Which lines in the listing below contain the string "particular"? Pick out each one and copy it in full.
== GIVEN INFORMATION
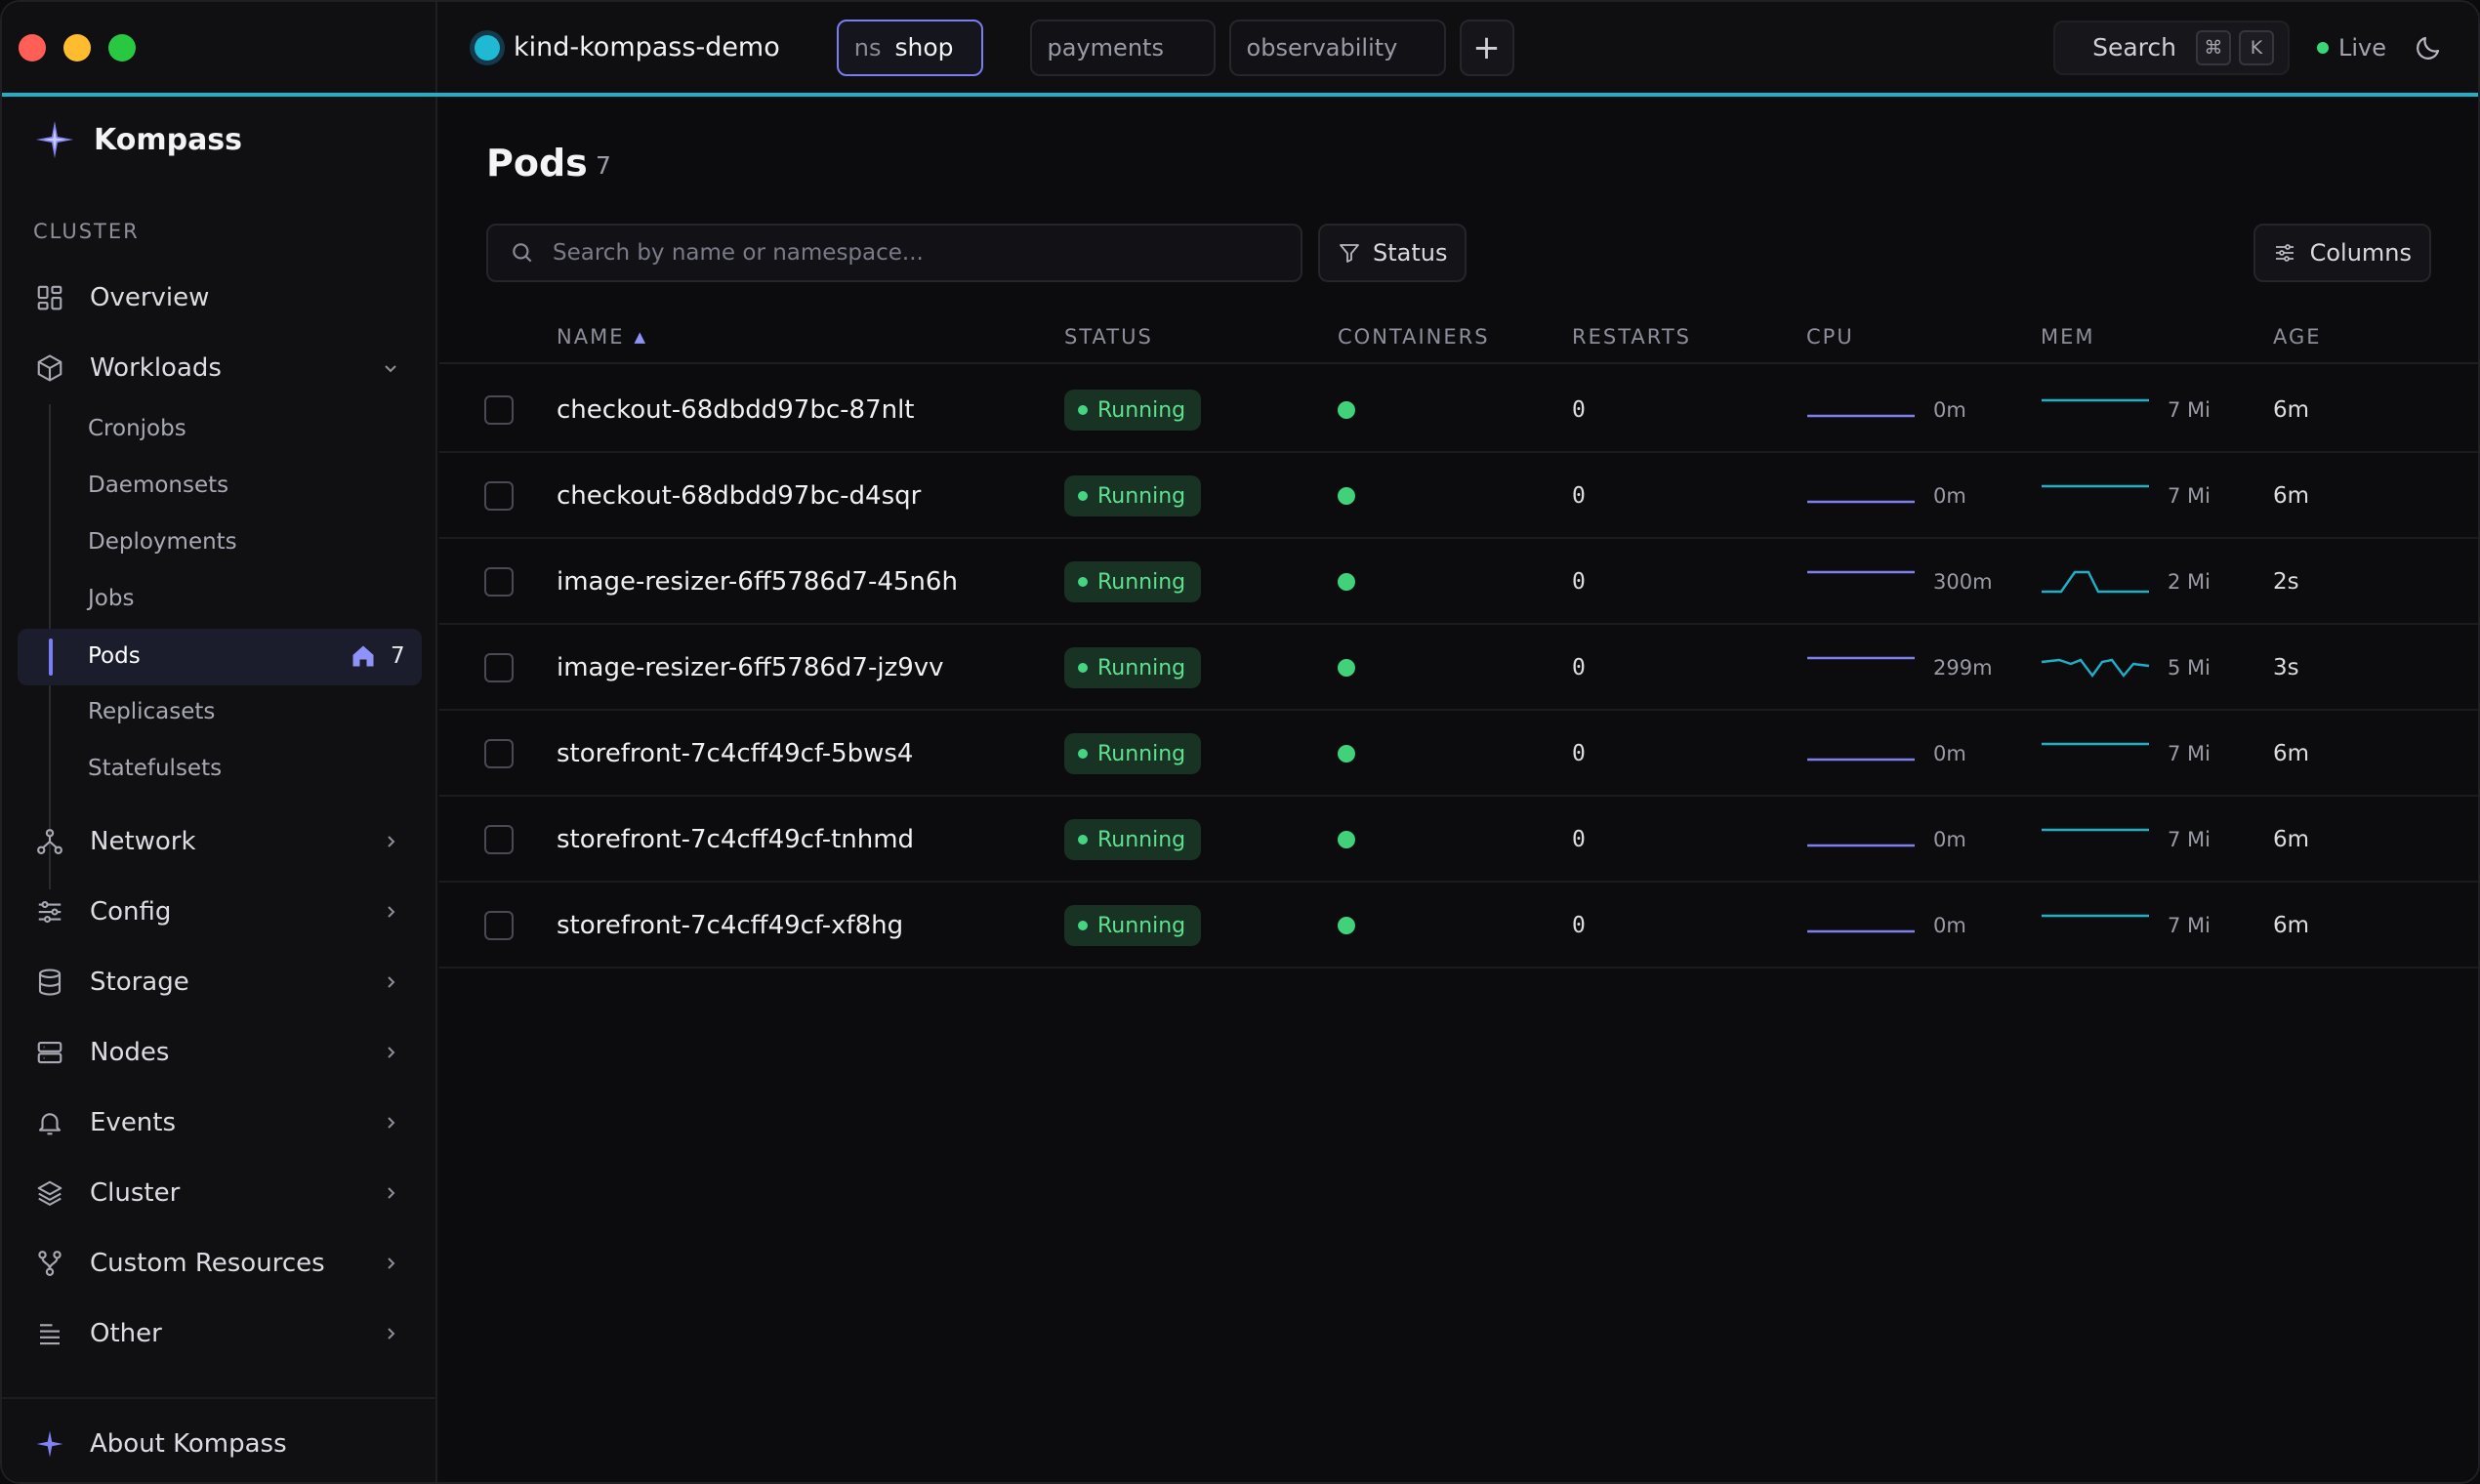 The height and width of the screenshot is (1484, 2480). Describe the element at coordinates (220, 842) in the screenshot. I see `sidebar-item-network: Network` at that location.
====
== GIVEN INFORMATION
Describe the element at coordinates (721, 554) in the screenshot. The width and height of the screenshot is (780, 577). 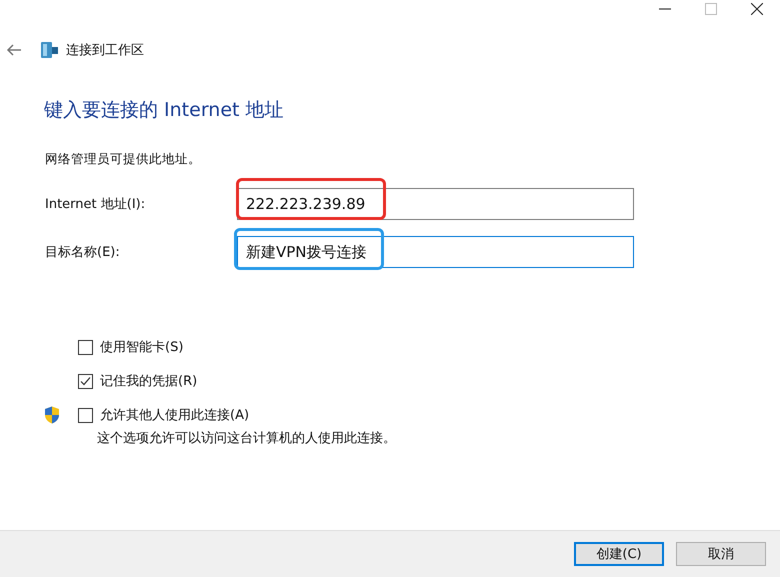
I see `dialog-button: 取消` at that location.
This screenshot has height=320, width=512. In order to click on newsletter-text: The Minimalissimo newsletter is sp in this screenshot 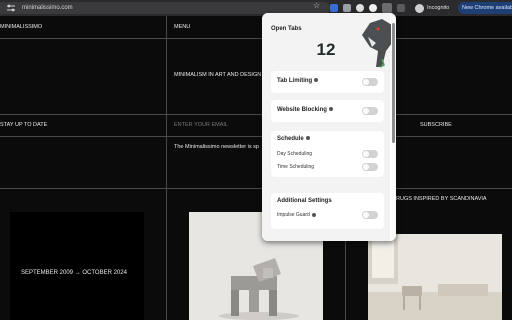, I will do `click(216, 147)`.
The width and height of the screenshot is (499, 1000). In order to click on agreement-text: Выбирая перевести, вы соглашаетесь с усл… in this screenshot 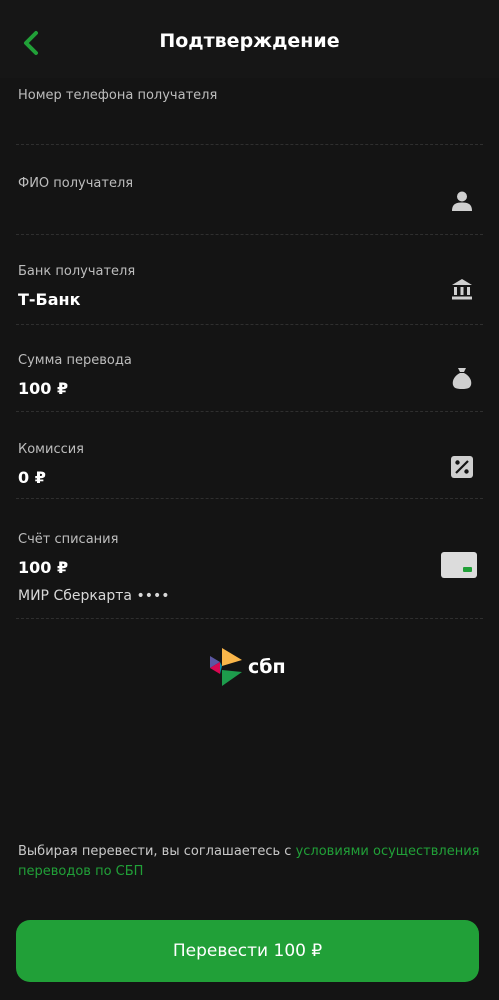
====
== GIVEN INFORMATION
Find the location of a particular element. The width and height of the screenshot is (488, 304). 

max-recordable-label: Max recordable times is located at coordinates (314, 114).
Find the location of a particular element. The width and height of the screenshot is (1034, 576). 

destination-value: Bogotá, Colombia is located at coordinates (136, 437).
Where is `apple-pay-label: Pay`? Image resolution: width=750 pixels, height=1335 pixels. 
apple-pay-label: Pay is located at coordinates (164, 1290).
====
TASK RESULT
Find the location of a particular element. The width and height of the screenshot is (488, 304). 
Find the location of a particular element. The width and height of the screenshot is (1034, 576). 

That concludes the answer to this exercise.